Sharing the screenshots is part of the fun of watching the show for me. I’ll pause and rewind repeatedly to catch a good sequence. But there are also Terrace House No Context accounts:
That account also retweets jokes and memes that people make out of the screenshots, adding captions to captions. Repurposing the content is a great game, and I think it’s partly why Terrace House is so appealing: The narrative is as neutral and ambivalent as real life, and so it can be freely applied in our own new contexts, unlike a brooding, moody Succession shot that can only be about billionaires or business or whatever.
As you might expect, there are two pieces of theoretical / critical writing I want to apply to the no-context accounts. The first is, fittingly, Within the Context of No Context by George W.S. Trow, a manic piece of media criticism that first ran in the New Yorker in 1980. In the essay, Trow describes mass-media television as a zone of “no context,” creating its own space in which the rabid, hedonistic, primal soul of America can fester, feeding on meaningless celebrities and scandals:
TELEVISION
Television is the force of no-history, and it holds the archives of the history of no-history. Television is a mystery. Certain of its properties are known, though. It has a scale. The scale does not vary. The trivial is raised up to the place where this scale has its home; the powerful is lowered there.

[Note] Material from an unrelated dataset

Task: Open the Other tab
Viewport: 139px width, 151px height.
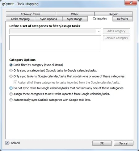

The internet has even less context, thus perhaps it is even more trivial, or the trivial is given even greater grandeur. This is true, but social media also gives us users more access to the scale of television, allowing us to compete with it by making our own content, taking back control. I also enjoy the match of name: Within the Context of No-Context Accounts.
The other bit is the artist and writer Hito Steyerl’s concept of the “poor image,” as defined in her essay “In Defense of the Poor Image”:
The poor image is a copy in motion. Its quality is bad, its resolution substandard. As it accelerates, it deteriorates. It is a ghost of an image, a preview, a thumbnail, an errant idea, an itinerant image distributed for free, squeezed through slow digital connections, compressed, reproduced, ripped, remixed, as well as copied and pasted into other channels of distribution.
Steyerl’s essay was published in 2009; in the meantime, the internet has become full of much higher-quality images — digital aesthetics have gentrified, becoming smoother and cleaner, since the days of dial-up piracy. But we still appreciate the Poor Image: screenshots of screenshots, filtered or watermarked memes, shaky smartphone videos.
The no-context accounts are poor images, too, removed from their sources, uploaded to other platforms, captioned and recaptioned, experienced not at all in the way that the original was meant to be. I often think of Steyerl’s dictum, “As it accelerates, it deteriorates,” like a law of digital distribution. Deterioration doesn’t just happen in resolution, it happens in information and contextualization, and the faster it’s spreading, the more loss occurs. The images lose their meaning but gain the opportunity for new meaning in the process.
There’s no conclusion here, just something to think about. As we consume media we also make media.